* [Prompt] According to the memoir synopsis, which Australian cities serve as settings?

** Start Extract **

The target audience for this story is anyone who has a connection to adoption, people interested in family history and Australia’s social landscape from the mid-twentieth century to the present.
SYNOPSIS - Lifting the Lid © 2018
- BY KAREN INGRAM -
Lifting the Lid ~request to quest~ is a memoir exploring identity of family, culture and self. It follows one woman's quest to reconcile many separate stories into one story of which she claims absolute ownership.
A product of a sexual encounter between a 'good' protestant girl and a migrant Italian catholic musician, the author traverses unchartered territory where truth and secrets live in parrallel. The clash of religion, language and culture proved no test for the passion and excitement experienced by men and women who were coming of age in the 1960s - a unique era of Australia's social landscape. Ages of characters span from four to ninety-six years, they are professionals, artists, musicians, humanists, travellers, free thinkers and those bound by moral conventions - people of the every day and the extra-ordinary. Settings take in the Australian cities of Newcastle, Sydney, Melbourne and Launceston.
Lifting the Lid explores the rights of the child and unwed mothers within a political and social context that supported the rights of childless couples above all others and in decades to come the right of a child to know her heritage versus the right of the mother to protect her memories. Familiar themes in many adoption stories of nature and nurture are enlivened by first, second and third-hand accounts as weighty issues surrounding inherited traits - so entrenched in daily exchanges, art, literature and pop culture - are questioned. As a life begins and one draws to a close, comparisons up and down the familial bloodlines are amplified until the deafening sounds are met with an inert stillness and palpable pain.
Unequal doses of satire and irony deliver a grand imagining of cinematic proportions, taking the reader on a ridiculous holiday within the journey to portray the absurdity of secrets, mistakes and assumptions in a lost era and their impacts on the future.
Who is 'Condom-man'? What's this got to do with the stolen generations and princesses in castles? Will the band get back together? Why does heart-break feel like your heart is breaking? Whose story is this to tell? Answers to these questions will unravel the memory threads of four inter-connected families and the history of social change in the mid-twentieth century that continues to affect families everywhere. Uniquely Australian, yet universal in thought this memoir will explore the importance of identity's links to heritage and the fallout from denial of the truth.

** End Extract **
** Start Data excerpt **

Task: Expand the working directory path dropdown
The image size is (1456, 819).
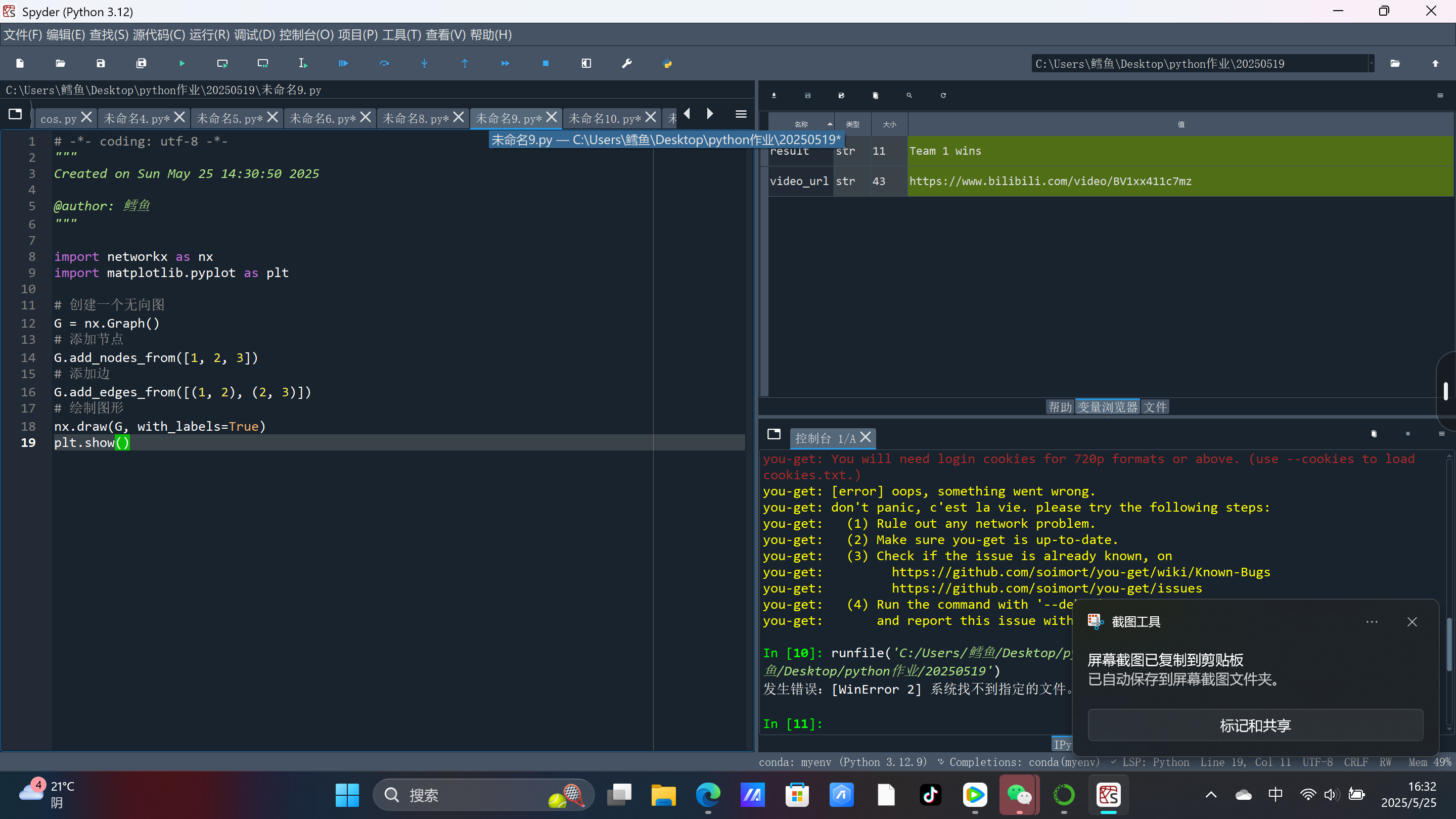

** End Data excerpt **

* [Solved exercise] Newcastle, Sydney, Melbourne and Launceston.